Interesting observations on this thing we call life

(appearing each week in the Republican-American newspaper, Waterbury, CT)

OVER-PACKING ON OVERNIGHT TRIPS

When traveling on a business trip, I know it’s much better to pack light. This way you don’t have to deal with checked luggage at the airport, which now costs an extra $15 to $25 per suitcase, and inevitably leads to one of two frustrating situations: waiting and waiting at the airport Baggage Claim carousel for your luggage finally to appear on the conveyor belt; or the much more maddening scenario when all the bags from the plane finally appear on the conveyor belt but yours is not among them. While standing in the Detroit airport with a puzzled look on your face, you slowly begin to realize your precious suitcases are at that very moment inside the cargo hold of a different airplane, winging their way to, say, Denver. Ugh!

Also, packing light means you won’t have to participate in the Businessman Triathalon, a strenuous competition that consists of dragging hundreds of pounds of luggage over three different obstacle courses: through airports, into taxicabs, and onto hotel elevators. The businessman who reaches his hotel room first without being drenched in sweat wins a prize. (Often the prize is the honor of not experiencing a heart attack while in a strange city where you know nothing about the local medical facilities. So there’s no actual trophy, but the no-heart attack prize is nonetheless quite a cherished award.)
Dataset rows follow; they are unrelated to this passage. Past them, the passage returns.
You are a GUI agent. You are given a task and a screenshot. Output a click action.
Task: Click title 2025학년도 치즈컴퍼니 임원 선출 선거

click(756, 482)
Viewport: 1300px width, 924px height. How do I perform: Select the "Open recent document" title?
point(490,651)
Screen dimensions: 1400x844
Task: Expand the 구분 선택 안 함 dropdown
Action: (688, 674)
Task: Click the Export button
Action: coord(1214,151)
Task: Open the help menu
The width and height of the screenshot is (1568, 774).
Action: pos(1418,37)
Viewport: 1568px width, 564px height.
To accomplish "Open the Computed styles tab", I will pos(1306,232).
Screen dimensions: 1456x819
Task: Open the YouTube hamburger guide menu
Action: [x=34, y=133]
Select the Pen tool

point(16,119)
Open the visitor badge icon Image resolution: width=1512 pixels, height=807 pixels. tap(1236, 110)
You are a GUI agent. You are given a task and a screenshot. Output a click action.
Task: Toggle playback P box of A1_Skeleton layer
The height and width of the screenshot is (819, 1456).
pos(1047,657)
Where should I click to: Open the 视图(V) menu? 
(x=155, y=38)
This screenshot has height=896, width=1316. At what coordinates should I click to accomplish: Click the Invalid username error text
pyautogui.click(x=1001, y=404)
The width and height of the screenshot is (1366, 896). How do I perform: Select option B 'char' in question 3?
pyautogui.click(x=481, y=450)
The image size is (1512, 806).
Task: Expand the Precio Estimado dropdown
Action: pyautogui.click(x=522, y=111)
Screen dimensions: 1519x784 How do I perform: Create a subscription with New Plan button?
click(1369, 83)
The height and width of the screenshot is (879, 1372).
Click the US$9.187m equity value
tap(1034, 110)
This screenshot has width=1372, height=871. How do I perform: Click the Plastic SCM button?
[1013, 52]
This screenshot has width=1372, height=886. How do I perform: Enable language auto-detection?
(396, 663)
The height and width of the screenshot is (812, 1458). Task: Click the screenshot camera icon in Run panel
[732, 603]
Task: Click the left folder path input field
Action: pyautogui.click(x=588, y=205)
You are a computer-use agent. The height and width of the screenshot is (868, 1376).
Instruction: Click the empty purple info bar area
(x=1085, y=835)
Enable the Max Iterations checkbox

I used to pack very light when I traveled. But about ten years ago I had to drive to Boston for a sales meeting. It was a simple trip: drive up and have dinner with the boss, spend one night in a hotel, and the next day go to some meetings then drive home. I packed a change of underwear, socks, and a clean shirt in a small gym bag. Since I wasn’t scheduled to do anything strenuous, I figured I would wear the same pair of slacks both days. This way I wouldn’t have to bring a real suitcase.

Well, just before I reached Boston, my car’s radiator overheated. I pulled over, got out and looked under the hood. (By the way, when I look under the hood of a car, I understand what I’m looking at in about the same way a hamster understands what it’s looking at while gazing at the inner workings of a computer.) Although completely baffled, I dutifully leaned forward toward the engine, pointed at various mechanical items, nodded knowingly, and said, “Ah ha, I see.”

After a few minutes of this self-delusional charade, I called Triple-A for help. The radiator was repaired (boy, those garage mechanics treat stranded, out-of-state motorists gently, don’t they?), and then I checked into my hotel to get ready for dinner. That’s when I noticed my slacks were streaked with grease and grime from leaning against the front of the car. I had a change of clean underwear with me, but no extra slacks. I was pretty sure the restaurant would be less than cordial toward pants-less patrons. So I went to dinner with my boss looking like a slob.

Ever since that embarrassing trip, I over-pack whenever I travel. If I’m going away for two days, I bring enough clothes for three. (Weeks, that is.)

Lugging all those suitcases, I have yet to be victorious in the Businessman Triathalon competition, and I suspect it’s only a matter of time before I’m hauled away to the cardiac ward of an unfamiliar hospital. But at least I’ll be able to choose from a dozen different outfits to wear for my ride in the ambulance.